Record and replay for testing of legacy PHP applications

So you've got this big ball of code. You don't even know how to call all of these scripts, but the code is in production and works just fine (until you have to change even a single line). How to define some characterization tests that describe how the .php scripts work now? This is an essential task to avoid breaking things, but most of the time the parameters of the scripts and their response is not documented at all (or it is documented incorrectly.)

The bunch of .php files

The typical legacy application does not have a single entry point: there is no single index.php which gathers all requests, but many different files, each taking some arguments. When these files are linked to in many places, or called from external services, it becomes not trivial to define their behavior. If tests do not exist, we do not know if they expect GET or POST requests, which parameters they contain, and above all what their response should be in correct and error cases.

Even if all the links and calling code are under your control, it may be faster to go for the recording approach. If other applications and machines call your .php files, it is your only choice.

Our goals

When recording the behavior of all the different entry points of a legacy PHP application, our aim is to build a comprehensive list of request and response examples, and of the side effects that they cause.

For example, SQL UPDATE queries are a kind of side effect, along with any file written during execution. While request and response recording is fairly standard in PHP, the side effect part varies wildly depending on the application.
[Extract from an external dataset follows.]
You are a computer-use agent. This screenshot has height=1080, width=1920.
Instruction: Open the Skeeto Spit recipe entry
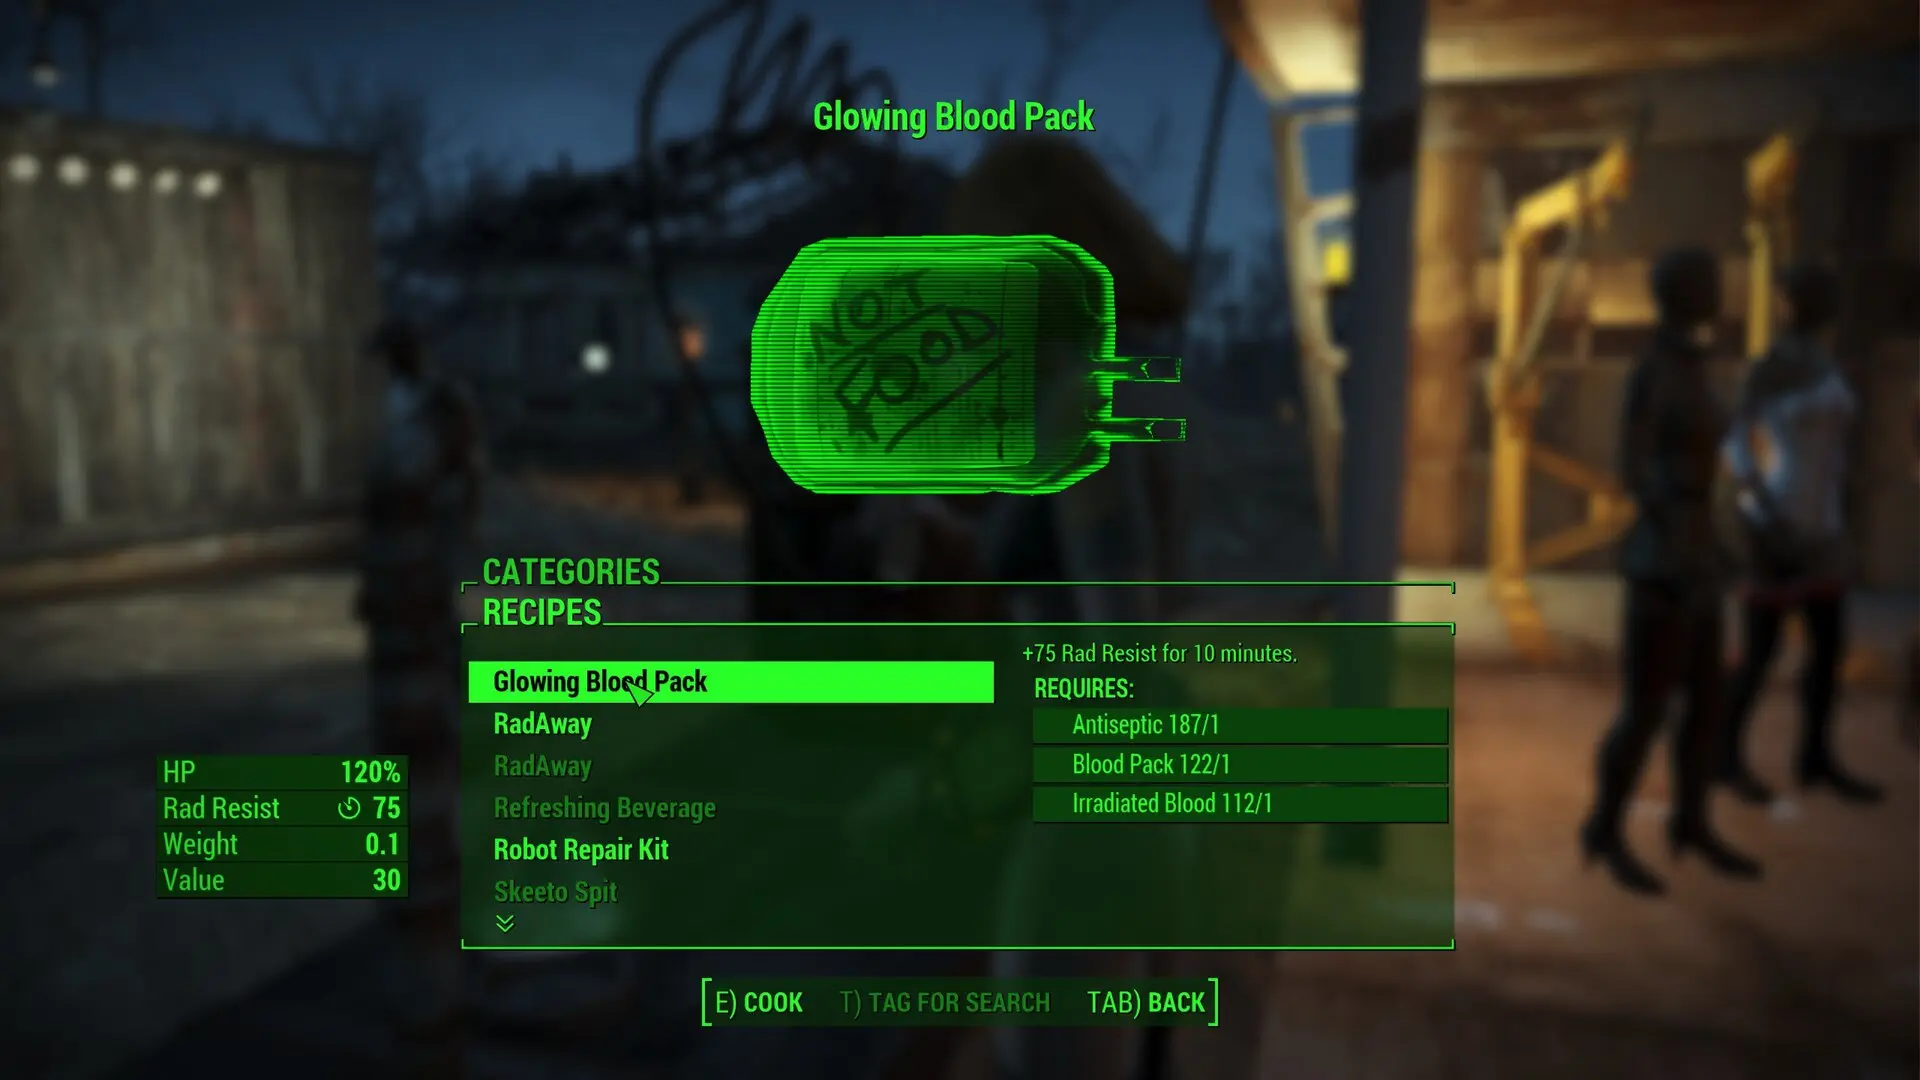(554, 891)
The input parameters of a .php script are:

• $_GET: every parameter passed to the index.php query string.
• $_POST: every parameter passed in a POST request, when applicable.
• $_SERVER: information on headers and on the remote ip address that has made the request.
• HTTP request headers, such as User-Agent or Authentication.

In case you accept PUT requests, you should record their content (read from standard input).

The output parameters of a script are instead:

• the HTTP response code and set of headers.
• the body of the response.

Furthermore, we also have to record side effects, in the form of method calls (assuming there is some kind of service layer between the script and the rest of the application, even in the form of procedural functions).

How to record

ob_start() enables the output buffering capabilities of PHP: the response will be buffered instead of being immediately sent. We can pass a callback to this function which will be called at the end of the script to log the response.

Here are other examples of global black magic to record a PHP's script execution:

• the $_GET and $_POST superglobal variables are available in any scope, along with $_SERVER.
• headers_list() obtains the response headers under Apache, but not the response code. You should log it on your own if you set it.

By the way, getallheaders() or its equivalent apache_request_headers() are not very reliable for gathering request headers, as they are Apache-dependent, and rely on PHP being installed as an Apache module. The PHP manual suggests to use portable CGI variables like $_SERVER, but you'll have to parse the header names yourself.

Thus even without an object graph or seams of any kind to insert the recording logic, PHP offers these hooks to store pairs of real request and responses for further study.

An abstraction: the Tape object

Back in the days, you bought empty tapes to record from the radio or the television. So while working on recording I introduced a Tape class.

At the start of each script I instantiated a new Tape and told it to record.

// the name of the script is a parameter of the log filename which is written
$tape = new Tape(__FILE__);
// the callback for registering the response
ob_start(array($tape, 'record'));

Public methods on $tape were available for storing interesting objects and other variables when needed during the script. For example, a side-effect like an SQL query should be saved with $tape->export($statement).

If you're writing a single log file for each script, which is my advice, you'll need a way to correlate request, responses and other information. For this purpose, my Tape class generate a unique label for each object:

$this->label = uniqid('tape');

and every time you call:

$tape->export('varname', $variable);

a new log line will be written as:

tape01234... varname "content"

with var_export() and file_put_contents() with the FILE_APPEND flag set.

Conclusions

Once you know what your legacy .php files are actually doing on the production server, you can start writing tests for the next step: getting them covered. But at least you have a clear picture of input, output and side effects of each of them: you don't have to wonder about which query string parameter is necessary to avoid a Fatal Error or if the new database query is equivalent to the existing ones.